**Task statement:**
Render every line of the records below as a Markdown table with two columns, Row and Line. Number the rows in order and omit blank lines.

**Information given:**
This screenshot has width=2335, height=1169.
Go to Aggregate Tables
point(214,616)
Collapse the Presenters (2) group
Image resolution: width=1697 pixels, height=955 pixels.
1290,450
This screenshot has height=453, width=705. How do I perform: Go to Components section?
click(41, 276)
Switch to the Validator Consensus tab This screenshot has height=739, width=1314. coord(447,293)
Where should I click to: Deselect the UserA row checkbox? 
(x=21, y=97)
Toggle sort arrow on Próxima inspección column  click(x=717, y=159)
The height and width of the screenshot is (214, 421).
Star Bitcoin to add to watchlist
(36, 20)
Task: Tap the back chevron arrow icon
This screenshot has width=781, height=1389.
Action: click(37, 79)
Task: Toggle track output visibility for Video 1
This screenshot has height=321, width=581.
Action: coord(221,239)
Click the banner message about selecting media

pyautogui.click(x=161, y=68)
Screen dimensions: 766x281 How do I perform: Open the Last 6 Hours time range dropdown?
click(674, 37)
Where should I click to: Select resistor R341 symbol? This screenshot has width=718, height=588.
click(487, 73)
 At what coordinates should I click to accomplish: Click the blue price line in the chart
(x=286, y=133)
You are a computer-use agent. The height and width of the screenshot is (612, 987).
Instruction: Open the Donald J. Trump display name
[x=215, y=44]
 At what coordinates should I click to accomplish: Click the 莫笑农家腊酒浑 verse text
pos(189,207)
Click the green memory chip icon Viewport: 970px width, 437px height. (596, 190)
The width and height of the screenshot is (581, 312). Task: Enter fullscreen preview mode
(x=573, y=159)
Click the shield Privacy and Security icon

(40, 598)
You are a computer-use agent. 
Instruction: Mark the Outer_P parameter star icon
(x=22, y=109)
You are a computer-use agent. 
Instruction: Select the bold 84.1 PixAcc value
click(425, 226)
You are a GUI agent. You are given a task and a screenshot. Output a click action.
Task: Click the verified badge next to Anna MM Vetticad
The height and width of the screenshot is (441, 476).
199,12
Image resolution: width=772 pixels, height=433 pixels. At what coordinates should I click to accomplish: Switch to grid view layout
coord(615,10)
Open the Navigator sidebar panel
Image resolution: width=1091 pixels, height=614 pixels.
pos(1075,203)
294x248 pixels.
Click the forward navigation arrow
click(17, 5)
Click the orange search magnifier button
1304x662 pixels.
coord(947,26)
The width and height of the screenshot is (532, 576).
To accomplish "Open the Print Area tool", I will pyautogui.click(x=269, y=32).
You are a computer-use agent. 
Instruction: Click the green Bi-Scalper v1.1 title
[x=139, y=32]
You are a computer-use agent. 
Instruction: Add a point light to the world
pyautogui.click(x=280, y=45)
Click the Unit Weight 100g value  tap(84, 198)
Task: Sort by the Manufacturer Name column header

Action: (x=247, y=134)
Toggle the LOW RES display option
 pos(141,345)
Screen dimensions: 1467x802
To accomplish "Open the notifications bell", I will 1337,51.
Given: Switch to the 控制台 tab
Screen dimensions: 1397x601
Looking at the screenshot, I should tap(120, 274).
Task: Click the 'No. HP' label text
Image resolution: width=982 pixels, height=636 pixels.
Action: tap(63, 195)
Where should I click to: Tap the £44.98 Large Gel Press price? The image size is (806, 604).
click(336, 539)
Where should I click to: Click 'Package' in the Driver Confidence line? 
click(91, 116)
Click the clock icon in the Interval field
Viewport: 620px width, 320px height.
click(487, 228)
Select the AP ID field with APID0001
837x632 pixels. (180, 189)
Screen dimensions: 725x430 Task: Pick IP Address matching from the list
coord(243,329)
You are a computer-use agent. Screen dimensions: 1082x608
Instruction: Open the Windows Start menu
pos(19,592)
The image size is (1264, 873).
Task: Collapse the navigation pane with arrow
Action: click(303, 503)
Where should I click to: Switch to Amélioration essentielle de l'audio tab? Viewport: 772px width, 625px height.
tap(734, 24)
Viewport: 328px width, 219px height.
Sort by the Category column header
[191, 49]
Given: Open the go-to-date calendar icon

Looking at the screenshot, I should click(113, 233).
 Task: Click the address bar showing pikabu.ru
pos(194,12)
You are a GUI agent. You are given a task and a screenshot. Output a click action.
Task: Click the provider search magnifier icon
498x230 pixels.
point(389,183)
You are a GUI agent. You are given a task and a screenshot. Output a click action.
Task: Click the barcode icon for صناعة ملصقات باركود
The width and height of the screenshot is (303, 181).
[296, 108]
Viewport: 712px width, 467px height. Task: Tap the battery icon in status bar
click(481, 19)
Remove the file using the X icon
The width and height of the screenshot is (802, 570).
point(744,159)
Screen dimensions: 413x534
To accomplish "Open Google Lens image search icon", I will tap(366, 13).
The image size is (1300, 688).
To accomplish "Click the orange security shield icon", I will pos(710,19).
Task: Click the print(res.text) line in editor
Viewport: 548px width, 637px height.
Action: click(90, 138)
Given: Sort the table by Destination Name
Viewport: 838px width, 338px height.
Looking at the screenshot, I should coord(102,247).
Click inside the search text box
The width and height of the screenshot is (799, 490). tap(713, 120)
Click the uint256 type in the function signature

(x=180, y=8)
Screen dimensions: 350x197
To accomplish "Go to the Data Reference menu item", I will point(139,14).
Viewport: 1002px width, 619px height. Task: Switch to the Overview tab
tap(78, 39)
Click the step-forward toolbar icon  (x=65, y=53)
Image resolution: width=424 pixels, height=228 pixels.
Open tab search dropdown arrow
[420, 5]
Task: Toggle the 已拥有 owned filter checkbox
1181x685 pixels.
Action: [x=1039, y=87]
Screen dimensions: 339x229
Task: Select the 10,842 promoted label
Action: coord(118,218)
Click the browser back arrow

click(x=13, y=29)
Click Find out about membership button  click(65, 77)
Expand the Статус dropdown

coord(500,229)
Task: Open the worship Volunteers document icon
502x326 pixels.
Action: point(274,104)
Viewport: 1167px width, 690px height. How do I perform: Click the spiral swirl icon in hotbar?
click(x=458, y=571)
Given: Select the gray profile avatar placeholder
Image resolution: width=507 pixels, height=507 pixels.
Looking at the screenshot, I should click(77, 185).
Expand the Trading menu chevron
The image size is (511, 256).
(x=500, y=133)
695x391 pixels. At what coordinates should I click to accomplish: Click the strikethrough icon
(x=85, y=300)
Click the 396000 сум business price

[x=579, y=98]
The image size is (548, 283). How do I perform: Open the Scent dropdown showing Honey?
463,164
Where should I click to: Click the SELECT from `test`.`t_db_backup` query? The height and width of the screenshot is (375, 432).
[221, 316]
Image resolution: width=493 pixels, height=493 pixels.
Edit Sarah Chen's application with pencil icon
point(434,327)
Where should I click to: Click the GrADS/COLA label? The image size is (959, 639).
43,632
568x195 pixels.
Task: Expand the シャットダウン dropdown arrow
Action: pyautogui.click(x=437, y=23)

**Response to this task:**
| Row | Line |
|---|---|
| 1 | This screenshot has width=2335, height=1169. |
| 2 | Go to Aggregate Tables |
| 3 | point(214,616) |
| 4 | Collapse the Presenters (2) group |
| 5 | Image resolution: width=1697 pixels, height=955 pixels. |
| 6 | 1290,450 |
| 7 | This screenshot has height=453, width=705. How do I perform: Go to Components section? |
| 8 | click(41, 276) |
| 9 | Switch to the Validator Consensus tab This screenshot has height=739, width=1314. coord(447,293) |
| 10 | Where should I click to: Deselect the UserA row checkbox?  |
| 11 | (x=21, y=97) |
| 12 | Toggle sort arrow on Próxima inspección column  click(x=717, y=159) |
| 13 | The height and width of the screenshot is (214, 421). |
| 14 | Star Bitcoin to add to watchlist |
| 15 | (36, 20) |
| 16 | Task: Tap the back chevron arrow icon |
| 17 | This screenshot has width=781, height=1389. |
| 18 | Action: click(37, 79) |
| 19 | Task: Toggle track output visibility for Video 1 |
| 20 | This screenshot has height=321, width=581. |
| 21 | Action: coord(221,239) |
| 22 | Click the banner message about selecting media |
| 23 | pyautogui.click(x=161, y=68) |
| 24 | Screen dimensions: 766x281 How do I perform: Open the Last 6 Hours time range dropdown? |
| 25 | click(674, 37) |
| 26 | Where should I click to: Select resistor R341 symbol? This screenshot has width=718, height=588. |
| 27 | click(487, 73) |
| 28 |  At what coordinates should I click to accomplish: Click the blue price line in the chart |
| 29 | (x=286, y=133) |
| 30 | You are a computer-use agent. The height and width of the screenshot is (612, 987). |
| 31 | Instruction: Open the Donald J. Trump display name |
| 32 | [x=215, y=44] |
| 33 |  At what coordinates should I click to accomplish: Click the 莫笑农家腊酒浑 verse text |
| 34 | pos(189,207) |
| 35 | Click the green memory chip icon Viewport: 970px width, 437px height. (596, 190) |
| 36 | The width and height of the screenshot is (581, 312). Task: Enter fullscreen preview mode |
| 37 | (x=573, y=159) |
| 38 | Click the shield Privacy and Security icon |
| 39 | (40, 598) |
| 40 | You are a computer-use agent.  |
| 41 | Instruction: Mark the Outer_P parameter star icon |
| 42 | (x=22, y=109) |
| 43 | You are a computer-use agent.  |
| 44 | Instruction: Select the bold 84.1 PixAcc value |
| 45 | click(425, 226) |
| 46 | You are a GUI agent. You are given a task and a screenshot. Output a click action. |
| 47 | Task: Click the verified badge next to Anna MM Vetticad |
| 48 | The height and width of the screenshot is (441, 476). |
| 49 | 199,12 |
| 50 | Image resolution: width=772 pixels, height=433 pixels. At what coordinates should I click to accomplish: Switch to grid view layout |
| 51 | coord(615,10) |
| 52 | Open the Navigator sidebar panel |
| 53 | Image resolution: width=1091 pixels, height=614 pixels. |
| 54 | pos(1075,203) |
| 55 | 294x248 pixels. |
| 56 | Click the forward navigation arrow |
| 57 | click(17, 5) |
| 58 | Click the orange search magnifier button |
| 59 | 1304x662 pixels. |
| 60 | coord(947,26) |
| 61 | The width and height of the screenshot is (532, 576). |
| 62 | To accomplish "Open the Print Area tool", I will pyautogui.click(x=269, y=32). |
| 63 | You are a computer-use agent.  |
| 64 | Instruction: Click the green Bi-Scalper v1.1 title |
| 65 | [x=139, y=32] |
| 66 | You are a computer-use agent.  |
| 67 | Instruction: Add a point light to the world |
| 68 | pyautogui.click(x=280, y=45) |
| 69 | Click the Unit Weight 100g value  tap(84, 198) |
| 70 | Task: Sort by the Manufacturer Name column header |
| 71 | Action: (x=247, y=134) |
| 72 | Toggle the LOW RES display option |
| 73 |  pos(141,345) |
| 74 | Screen dimensions: 1467x802 |
| 75 | To accomplish "Open the notifications bell", I will 1337,51. |
| 76 | Given: Switch to the 控制台 tab |
| 77 | Screen dimensions: 1397x601 |
| 78 | Looking at the screenshot, I should tap(120, 274). |
| 79 | Task: Click the 'No. HP' label text |
| 80 | Image resolution: width=982 pixels, height=636 pixels. |
| 81 | Action: tap(63, 195) |
| 82 | Where should I click to: Tap the £44.98 Large Gel Press price? The image size is (806, 604). |
| 83 | click(336, 539) |
| 84 | Where should I click to: Click 'Package' in the Driver Confidence line?  |
| 85 | click(91, 116) |
| 86 | Click the clock icon in the Interval field |
| 87 | Viewport: 620px width, 320px height. |
| 88 | click(487, 228) |
| 89 | Select the AP ID field with APID0001 |
| 90 | 837x632 pixels. (180, 189) |
| 91 | Screen dimensions: 725x430 Task: Pick IP Address matching from the list |
| 92 | coord(243,329) |
| 93 | You are a computer-use agent. Screen dimensions: 1082x608 |
| 94 | Instruction: Open the Windows Start menu |
| 95 | pos(19,592) |
| 96 | The image size is (1264, 873). |
| 97 | Task: Collapse the navigation pane with arrow |
| 98 | Action: click(303, 503) |
| 99 | Where should I click to: Switch to Amélioration essentielle de l'audio tab? Viewport: 772px width, 625px height. |
| 100 | tap(734, 24) |
| 101 | Viewport: 328px width, 219px height. |
| 102 | Sort by the Category column header |
| 103 | [191, 49] |
| 104 | Given: Open the go-to-date calendar icon |
| 105 | Looking at the screenshot, I should click(113, 233). |
| 106 |  Task: Click the address bar showing pikabu.ru |
| 107 | pos(194,12) |
| 108 | You are a GUI agent. You are given a task and a screenshot. Output a click action. |
| 109 | Task: Click the provider search magnifier icon |
| 110 | 498x230 pixels. |
| 111 | point(389,183) |
| 112 | You are a GUI agent. You are given a task and a screenshot. Output a click action. |
| 113 | Task: Click the barcode icon for صناعة ملصقات باركود |
| 114 | The width and height of the screenshot is (303, 181). |
| 115 | [296, 108] |
| 116 | Viewport: 712px width, 467px height. Task: Tap the battery icon in status bar |
| 117 | click(481, 19) |
| 118 | Remove the file using the X icon |
| 119 | The width and height of the screenshot is (802, 570). |
| 120 | point(744,159) |
| 121 | Screen dimensions: 413x534 |
| 122 | To accomplish "Open Google Lens image search icon", I will tap(366, 13). |
| 123 | The image size is (1300, 688). |
| 124 | To accomplish "Click the orange security shield icon", I will pos(710,19). |
| 125 | Task: Click the print(res.text) line in editor |
| 126 | Viewport: 548px width, 637px height. |
| 127 | Action: click(90, 138) |
| 128 | Given: Sort the table by Destination Name |
| 129 | Viewport: 838px width, 338px height. |
| 130 | Looking at the screenshot, I should coord(102,247). |
| 131 | Click inside the search text box |
| 132 | The width and height of the screenshot is (799, 490). tap(713, 120) |
| 133 | Click the uint256 type in the function signature |
| 134 | (x=180, y=8) |
| 135 | Screen dimensions: 350x197 |
| 136 | To accomplish "Go to the Data Reference menu item", I will point(139,14). |
| 137 | Viewport: 1002px width, 619px height. Task: Switch to the Overview tab |
| 138 | tap(78, 39) |
| 139 | Click the step-forward toolbar icon  (x=65, y=53) |
| 140 | Image resolution: width=424 pixels, height=228 pixels. |
| 141 | Open tab search dropdown arrow |
| 142 | [420, 5] |
| 143 | Task: Toggle the 已拥有 owned filter checkbox |
| 144 | 1181x685 pixels. |
| 145 | Action: [x=1039, y=87] |
| 146 | Screen dimensions: 339x229 |
| 147 | Task: Select the 10,842 promoted label |
| 148 | Action: coord(118,218) |
| 149 | Click the browser back arrow |
| 150 | click(x=13, y=29) |
| 151 | Click Find out about membership button  click(65, 77) |
| 152 | Expand the Статус dropdown |
| 153 | coord(500,229) |
| 154 | Task: Open the worship Volunteers document icon |
| 155 | 502x326 pixels. |
| 156 | Action: point(274,104) |
| 157 | Viewport: 1167px width, 690px height. How do I perform: Click the spiral swirl icon in hotbar? |
| 158 | click(x=458, y=571) |
| 159 | Given: Select the gray profile avatar placeholder |
| 160 | Image resolution: width=507 pixels, height=507 pixels. |
| 161 | Looking at the screenshot, I should click(77, 185). |
| 162 | Expand the Trading menu chevron |
| 163 | The image size is (511, 256). |
| 164 | (x=500, y=133) |
| 165 | 695x391 pixels. At what coordinates should I click to accomplish: Click the strikethrough icon |
| 166 | (x=85, y=300) |
| 167 | Click the 396000 сум business price |
| 168 | [x=579, y=98] |
| 169 | The image size is (548, 283). How do I perform: Open the Scent dropdown showing Honey? |
| 170 | 463,164 |
| 171 | Where should I click to: Click the SELECT from `test`.`t_db_backup` query? The height and width of the screenshot is (375, 432). |
| 172 | [221, 316] |
| 173 | Image resolution: width=493 pixels, height=493 pixels. |
| 174 | Edit Sarah Chen's application with pencil icon |
| 175 | point(434,327) |
| 176 | Where should I click to: Click the GrADS/COLA label? The image size is (959, 639). |
| 177 | 43,632 |
| 178 | 568x195 pixels. |
| 179 | Task: Expand the シャットダウン dropdown arrow |
| 180 | Action: pyautogui.click(x=437, y=23) |